G. Benjamin (© Matthew Lloyd)


Les opéras de George Benjamin (né en 1960) se portent bien, jugez plutôt. Le prochain, Picture a day like this, toujours en collaboration avec Martin Crimp, sera monté, en juillet, au Festival d’Aix‑en‑Provence, là où a été créé, en 2012, Written on Skin, sans doute l’œuvre qui a le mieux contribué à établir la réputation du compositeur britannique dans ce genre. Ce deuxième opéra a depuis lors été représenté à plusieurs reprises ailleurs, en ce compris en version de concert, une chance que connaît également le premier, Into the Little Hill (2006). Le troisième, et dernier en date, Lessons in Love and Violence, créé, lui, à Londres, en 2017, poursuit également une belle carrière.


Le compositeur, qui, à l’instar de Britten, a l’habitude d’interpréter sa propre musique, dirige, ce mardi soir, devant un public clairsemé, l’Orchestre de chambre Mahler dans son dernier opéra, fondé sur la pièce Edouard II de Christopher Marlowe, un contemporain de Shakespeare. Au vu de la faible affluence, la musique contemporaine suscite décidément des craintes. Des spectateurs – pas trop nombreux, mais quand même – quittent même la salle durant l’exécution, un comportement incompréhensible et même grossier. L’œuvre est pourtant belle et captivante, et l’argument accessible. Amoureux des arts, le roi Edouard, qui entretient des relations difficiles avec sa femme et ses deux enfants, s’éprend passionnément de Gaveston, un être honni par le peuple, affamé et en révolte. Son conseiller militaire, Mortimer, accuse le monarque de sa mauvaise gouvernance et lui reproche ses penchants homosexuels. Ce dernier le bannit.
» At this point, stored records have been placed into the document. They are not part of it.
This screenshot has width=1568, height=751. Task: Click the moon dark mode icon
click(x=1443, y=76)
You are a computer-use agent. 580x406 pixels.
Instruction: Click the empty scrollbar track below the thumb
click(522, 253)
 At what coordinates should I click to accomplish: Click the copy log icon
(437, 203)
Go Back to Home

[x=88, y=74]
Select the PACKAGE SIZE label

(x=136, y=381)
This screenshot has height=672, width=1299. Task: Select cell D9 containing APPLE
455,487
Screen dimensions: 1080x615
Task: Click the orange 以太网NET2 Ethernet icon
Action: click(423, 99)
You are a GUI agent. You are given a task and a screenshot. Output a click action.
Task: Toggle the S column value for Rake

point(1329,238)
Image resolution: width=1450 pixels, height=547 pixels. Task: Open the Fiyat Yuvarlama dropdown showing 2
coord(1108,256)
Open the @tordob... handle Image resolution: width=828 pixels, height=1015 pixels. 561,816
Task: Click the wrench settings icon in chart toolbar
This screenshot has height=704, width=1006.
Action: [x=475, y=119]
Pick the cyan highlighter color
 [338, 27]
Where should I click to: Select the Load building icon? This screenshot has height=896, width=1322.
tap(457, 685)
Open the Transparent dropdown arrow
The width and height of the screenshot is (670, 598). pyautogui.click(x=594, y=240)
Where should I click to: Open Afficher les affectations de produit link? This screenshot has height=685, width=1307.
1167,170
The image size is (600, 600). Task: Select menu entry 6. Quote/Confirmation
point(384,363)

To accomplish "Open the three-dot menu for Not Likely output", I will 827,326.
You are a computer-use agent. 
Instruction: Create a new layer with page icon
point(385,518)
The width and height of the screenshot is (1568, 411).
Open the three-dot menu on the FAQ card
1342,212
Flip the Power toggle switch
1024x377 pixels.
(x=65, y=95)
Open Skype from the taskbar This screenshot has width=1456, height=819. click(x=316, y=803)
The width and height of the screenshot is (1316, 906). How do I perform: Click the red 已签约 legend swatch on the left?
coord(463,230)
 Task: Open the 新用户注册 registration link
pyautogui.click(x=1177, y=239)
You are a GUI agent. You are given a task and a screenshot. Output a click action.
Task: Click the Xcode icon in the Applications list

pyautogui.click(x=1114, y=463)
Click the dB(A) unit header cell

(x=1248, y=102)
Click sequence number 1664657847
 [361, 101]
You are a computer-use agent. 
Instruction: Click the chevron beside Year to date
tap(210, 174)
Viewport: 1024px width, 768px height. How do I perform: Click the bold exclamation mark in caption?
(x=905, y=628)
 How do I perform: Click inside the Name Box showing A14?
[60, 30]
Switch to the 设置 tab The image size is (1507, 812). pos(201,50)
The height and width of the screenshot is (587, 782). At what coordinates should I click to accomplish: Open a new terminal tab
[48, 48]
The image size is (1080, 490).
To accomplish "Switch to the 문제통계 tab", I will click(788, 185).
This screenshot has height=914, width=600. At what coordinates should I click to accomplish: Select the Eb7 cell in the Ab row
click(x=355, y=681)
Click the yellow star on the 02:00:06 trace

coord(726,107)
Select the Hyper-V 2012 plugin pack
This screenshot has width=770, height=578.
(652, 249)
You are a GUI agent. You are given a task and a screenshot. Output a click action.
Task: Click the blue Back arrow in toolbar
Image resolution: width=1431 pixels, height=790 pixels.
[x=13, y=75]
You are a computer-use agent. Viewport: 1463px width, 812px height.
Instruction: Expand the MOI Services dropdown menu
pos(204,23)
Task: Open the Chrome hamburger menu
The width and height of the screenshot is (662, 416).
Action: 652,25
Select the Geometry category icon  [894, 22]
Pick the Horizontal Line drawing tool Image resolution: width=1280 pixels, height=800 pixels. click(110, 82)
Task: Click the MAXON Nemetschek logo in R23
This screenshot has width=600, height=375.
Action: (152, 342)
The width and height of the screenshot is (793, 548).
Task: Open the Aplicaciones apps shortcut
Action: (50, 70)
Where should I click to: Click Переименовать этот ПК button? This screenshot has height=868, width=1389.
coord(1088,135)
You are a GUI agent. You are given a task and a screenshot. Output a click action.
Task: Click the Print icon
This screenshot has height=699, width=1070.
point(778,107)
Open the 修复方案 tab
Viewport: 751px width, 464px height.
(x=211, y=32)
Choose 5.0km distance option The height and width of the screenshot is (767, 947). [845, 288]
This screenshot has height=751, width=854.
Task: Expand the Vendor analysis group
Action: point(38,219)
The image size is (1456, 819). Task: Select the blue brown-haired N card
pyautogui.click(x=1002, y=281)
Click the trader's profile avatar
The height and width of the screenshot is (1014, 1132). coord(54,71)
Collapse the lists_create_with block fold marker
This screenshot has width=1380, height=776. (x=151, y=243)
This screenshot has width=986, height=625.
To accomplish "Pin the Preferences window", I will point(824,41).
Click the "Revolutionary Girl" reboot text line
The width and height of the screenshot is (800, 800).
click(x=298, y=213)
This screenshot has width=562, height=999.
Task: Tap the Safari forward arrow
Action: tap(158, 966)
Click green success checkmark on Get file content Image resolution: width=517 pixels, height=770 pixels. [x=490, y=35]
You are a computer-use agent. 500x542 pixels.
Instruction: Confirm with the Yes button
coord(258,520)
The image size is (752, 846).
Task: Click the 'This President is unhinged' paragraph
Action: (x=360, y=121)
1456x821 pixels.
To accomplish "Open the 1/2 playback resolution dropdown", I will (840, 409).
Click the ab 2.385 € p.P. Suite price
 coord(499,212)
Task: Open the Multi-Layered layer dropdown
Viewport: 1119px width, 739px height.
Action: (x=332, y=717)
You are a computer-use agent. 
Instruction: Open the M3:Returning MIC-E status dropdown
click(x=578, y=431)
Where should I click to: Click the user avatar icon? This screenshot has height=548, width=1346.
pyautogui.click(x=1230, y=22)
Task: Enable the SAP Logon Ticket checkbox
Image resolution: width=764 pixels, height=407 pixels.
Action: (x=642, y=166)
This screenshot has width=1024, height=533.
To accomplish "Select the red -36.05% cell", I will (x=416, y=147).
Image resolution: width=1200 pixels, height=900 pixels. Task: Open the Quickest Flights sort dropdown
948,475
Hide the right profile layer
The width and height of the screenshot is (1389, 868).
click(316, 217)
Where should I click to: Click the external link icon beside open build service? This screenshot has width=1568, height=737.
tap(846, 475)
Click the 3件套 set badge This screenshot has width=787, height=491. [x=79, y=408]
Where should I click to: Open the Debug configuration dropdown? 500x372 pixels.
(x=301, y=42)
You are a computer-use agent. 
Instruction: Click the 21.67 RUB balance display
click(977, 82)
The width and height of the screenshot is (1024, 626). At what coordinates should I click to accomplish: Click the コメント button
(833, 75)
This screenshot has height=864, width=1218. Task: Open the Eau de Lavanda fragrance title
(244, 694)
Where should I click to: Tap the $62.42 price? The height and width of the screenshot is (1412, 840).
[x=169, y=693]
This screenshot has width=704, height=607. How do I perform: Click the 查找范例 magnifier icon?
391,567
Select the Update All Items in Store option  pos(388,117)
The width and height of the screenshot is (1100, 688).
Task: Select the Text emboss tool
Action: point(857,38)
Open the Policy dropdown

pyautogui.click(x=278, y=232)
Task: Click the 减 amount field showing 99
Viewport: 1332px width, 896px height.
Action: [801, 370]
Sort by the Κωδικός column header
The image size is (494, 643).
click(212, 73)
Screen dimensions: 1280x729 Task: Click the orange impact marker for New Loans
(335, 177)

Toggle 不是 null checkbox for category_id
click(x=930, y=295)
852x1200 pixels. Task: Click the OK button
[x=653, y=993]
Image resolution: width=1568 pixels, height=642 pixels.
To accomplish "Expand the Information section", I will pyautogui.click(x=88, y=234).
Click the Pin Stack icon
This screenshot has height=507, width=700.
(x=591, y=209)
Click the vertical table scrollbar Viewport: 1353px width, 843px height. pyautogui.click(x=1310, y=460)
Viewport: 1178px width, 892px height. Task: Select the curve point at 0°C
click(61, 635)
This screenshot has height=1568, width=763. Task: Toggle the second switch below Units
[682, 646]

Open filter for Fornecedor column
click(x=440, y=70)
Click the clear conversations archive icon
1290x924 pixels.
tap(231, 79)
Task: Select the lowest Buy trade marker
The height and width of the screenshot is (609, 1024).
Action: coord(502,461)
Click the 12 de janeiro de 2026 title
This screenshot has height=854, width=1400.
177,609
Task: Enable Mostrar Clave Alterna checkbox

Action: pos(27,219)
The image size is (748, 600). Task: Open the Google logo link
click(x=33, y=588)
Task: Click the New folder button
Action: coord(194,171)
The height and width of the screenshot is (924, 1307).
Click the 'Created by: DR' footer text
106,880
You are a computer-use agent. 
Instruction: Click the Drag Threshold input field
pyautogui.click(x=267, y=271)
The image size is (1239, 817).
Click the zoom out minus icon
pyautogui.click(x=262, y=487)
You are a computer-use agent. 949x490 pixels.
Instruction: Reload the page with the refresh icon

Les deux parties de cet opéra d’un peu moins d’une heure et demie relatent, en sept scènes, une succession de faits qui conduisent à l’avènement du fils du roi, qui, libéré de l’emprise de sa mère, Isabel, entend rétablir l’ordre dans le royaume suite à la mort du souverain. A y regarder de près, cette histoire sentimentale et politique trouve quelque écho aujourd’hui, et il y a là matière à réflexion sur la nature humaine. Benjamin a composé sur cet argument intéressant une musique puissante et expressive, constamment tendue, même dans les passages moins agités, et qui, conciliant éloquence et lyrisme, laisse toute sa place au chant, proche du parlando. Exécutée d’un seul tenant, cette œuvre possède la limpidité et la cohérence des plus grandes, à l’image, par exemple, d’un Wozzeck, de durée à peu près équivalente. L’orchestration, particulièrement dense, mais sans fioriture, ne cesse de fasciner, par sa maîtrise et ses teintes sombres. Elle recourt à un effectif assez important, notamment dans les pupitres de percussions qui comportent divers instruments peu habituels comme des bongos, des castagnettes et des tambourins. La musique, splendide et fascinante, ni avant‑gardiste, ni passéiste, impressionne par son souffle dramatique et son degré d’élaboration.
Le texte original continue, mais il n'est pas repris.